2019年公開。宮岡太郎監督作、『恐怖人形』を紹介/レビュー。
紹介/感想
インパクトのありすぎる劇中カットで、度々話題に上がる一作。
ある日突然届いたパーティーの案内状。10万円贈呈という言葉に乗せられ集められた一行が、謎の日本人形の恐怖に陥れられるホラー映画。
一見、昔ながらの「呪いの日本人形」による恐怖がもたらされる和製ホラーなのかと見せかけて……という、大きな裏切り(事前に知っていると別に裏切りというわけではないのだが笑)で楽しまされる一作。

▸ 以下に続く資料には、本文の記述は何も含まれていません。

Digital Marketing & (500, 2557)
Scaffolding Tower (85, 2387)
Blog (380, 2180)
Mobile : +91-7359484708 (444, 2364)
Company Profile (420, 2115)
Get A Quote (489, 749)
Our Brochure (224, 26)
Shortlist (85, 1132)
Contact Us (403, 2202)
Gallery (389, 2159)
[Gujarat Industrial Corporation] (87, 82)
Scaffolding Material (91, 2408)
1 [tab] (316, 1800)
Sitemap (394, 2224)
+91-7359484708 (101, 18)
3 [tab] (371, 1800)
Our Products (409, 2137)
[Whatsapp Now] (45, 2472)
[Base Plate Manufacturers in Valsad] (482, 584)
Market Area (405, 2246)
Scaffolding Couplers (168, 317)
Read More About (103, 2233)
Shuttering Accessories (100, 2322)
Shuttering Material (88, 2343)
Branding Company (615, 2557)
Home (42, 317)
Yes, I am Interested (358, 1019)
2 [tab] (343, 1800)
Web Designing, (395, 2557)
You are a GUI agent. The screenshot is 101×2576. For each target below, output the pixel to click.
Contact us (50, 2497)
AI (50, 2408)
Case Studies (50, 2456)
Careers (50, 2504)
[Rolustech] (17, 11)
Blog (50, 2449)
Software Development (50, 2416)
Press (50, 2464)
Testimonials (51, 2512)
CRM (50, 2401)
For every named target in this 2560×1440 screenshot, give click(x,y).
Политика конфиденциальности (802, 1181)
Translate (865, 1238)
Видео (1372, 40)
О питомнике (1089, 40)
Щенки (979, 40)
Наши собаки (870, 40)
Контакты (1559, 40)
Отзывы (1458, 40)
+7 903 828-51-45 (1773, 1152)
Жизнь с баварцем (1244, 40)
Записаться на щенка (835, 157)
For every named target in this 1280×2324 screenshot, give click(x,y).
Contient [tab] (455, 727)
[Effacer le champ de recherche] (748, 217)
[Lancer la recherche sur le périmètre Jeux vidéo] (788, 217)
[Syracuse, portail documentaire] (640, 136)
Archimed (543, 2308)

正直に言ってしまえば、所謂B級スラッシャーホラーといったところなのだが、ゴア表現は優しめ。ただ、内容的には往年の名作ホラーへのリスペクトもたっぷり感じさせられるシーンも満載で、ホラー初心者でも上級者でも楽しめる部分が多そうな作品という印象。
もちろん、最大の魅力はスラッシャー役となる日本人形の跳梁跋扈の大活躍!なのだが、個人的にはややそういう大暴れのシーンが足りないようにも感じられ楽しさと同時に物足りなさを感じられた部分でもあった。
若手俳優陣のフレッシュな演技が目に付くが、キャラクター的なひねりが効いているところもあったりして、楽しめる部分は存外に多い。特に、石川瑠華演じるまどかと、黒羽麻璃央演じる涼太はなかなかの曲者で愛せるキャラクターに仕上がっている。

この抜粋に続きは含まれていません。